Transcribe the records underneath word for word, and leave no line out.

┄┄┄┄┄┄┄┄┄┄

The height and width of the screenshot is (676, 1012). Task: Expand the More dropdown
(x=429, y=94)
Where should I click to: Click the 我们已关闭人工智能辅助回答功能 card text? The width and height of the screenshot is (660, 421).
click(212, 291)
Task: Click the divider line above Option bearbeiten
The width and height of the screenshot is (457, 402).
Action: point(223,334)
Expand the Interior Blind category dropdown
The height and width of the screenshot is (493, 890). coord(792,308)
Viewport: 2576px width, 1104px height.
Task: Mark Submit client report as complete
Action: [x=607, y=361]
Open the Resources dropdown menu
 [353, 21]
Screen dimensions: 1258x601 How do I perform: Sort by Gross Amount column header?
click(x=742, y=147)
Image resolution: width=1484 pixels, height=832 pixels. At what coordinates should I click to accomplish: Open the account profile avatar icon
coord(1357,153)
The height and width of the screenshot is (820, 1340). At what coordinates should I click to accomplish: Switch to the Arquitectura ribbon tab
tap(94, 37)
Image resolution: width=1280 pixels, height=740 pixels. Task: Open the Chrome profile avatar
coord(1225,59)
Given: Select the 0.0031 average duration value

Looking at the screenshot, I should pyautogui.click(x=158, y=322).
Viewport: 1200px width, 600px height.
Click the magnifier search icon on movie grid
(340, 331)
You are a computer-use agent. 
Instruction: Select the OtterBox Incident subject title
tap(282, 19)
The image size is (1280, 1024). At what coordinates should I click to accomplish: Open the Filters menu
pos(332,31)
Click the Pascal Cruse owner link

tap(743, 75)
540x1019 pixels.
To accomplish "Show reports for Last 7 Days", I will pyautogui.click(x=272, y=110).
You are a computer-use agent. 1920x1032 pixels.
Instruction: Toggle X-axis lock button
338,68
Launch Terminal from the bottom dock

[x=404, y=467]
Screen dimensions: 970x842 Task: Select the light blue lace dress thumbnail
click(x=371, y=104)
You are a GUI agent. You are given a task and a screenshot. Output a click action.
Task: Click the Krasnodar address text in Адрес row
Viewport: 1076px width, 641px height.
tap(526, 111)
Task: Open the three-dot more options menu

┄┄┄┄┄┄┄┄┄┄

▸ **Exercise solution**
The height and width of the screenshot is (676, 1012). Task: Expand the More dropdown
(x=429, y=94)
Where should I click to: Click the 我们已关闭人工智能辅助回答功能 card text? The width and height of the screenshot is (660, 421).
click(212, 291)
Task: Click the divider line above Option bearbeiten
The width and height of the screenshot is (457, 402).
Action: point(223,334)
Expand the Interior Blind category dropdown
The height and width of the screenshot is (493, 890). coord(792,308)
Viewport: 2576px width, 1104px height.
Task: Mark Submit client report as complete
Action: [x=607, y=361]
Open the Resources dropdown menu
 [353, 21]
Screen dimensions: 1258x601 How do I perform: Sort by Gross Amount column header?
click(x=742, y=147)
Image resolution: width=1484 pixels, height=832 pixels. At what coordinates should I click to accomplish: Open the account profile avatar icon
coord(1357,153)
The height and width of the screenshot is (820, 1340). At what coordinates should I click to accomplish: Switch to the Arquitectura ribbon tab
tap(94, 37)
Image resolution: width=1280 pixels, height=740 pixels. Task: Open the Chrome profile avatar
coord(1225,59)
Given: Select the 0.0031 average duration value

Looking at the screenshot, I should pyautogui.click(x=158, y=322).
Viewport: 1200px width, 600px height.
Click the magnifier search icon on movie grid
(340, 331)
You are a computer-use agent. 
Instruction: Select the OtterBox Incident subject title
tap(282, 19)
The image size is (1280, 1024). At what coordinates should I click to accomplish: Open the Filters menu
pos(332,31)
Click the Pascal Cruse owner link

tap(743, 75)
540x1019 pixels.
To accomplish "Show reports for Last 7 Days", I will pyautogui.click(x=272, y=110).
You are a computer-use agent. 1920x1032 pixels.
Instruction: Toggle X-axis lock button
338,68
Launch Terminal from the bottom dock

[x=404, y=467]
Screen dimensions: 970x842 Task: Select the light blue lace dress thumbnail
click(x=371, y=104)
You are a GUI agent. You are given a task and a screenshot. Output a click action.
Task: Click the Krasnodar address text in Адрес row
Viewport: 1076px width, 641px height.
tap(526, 111)
Task: Open the three-dot more options menu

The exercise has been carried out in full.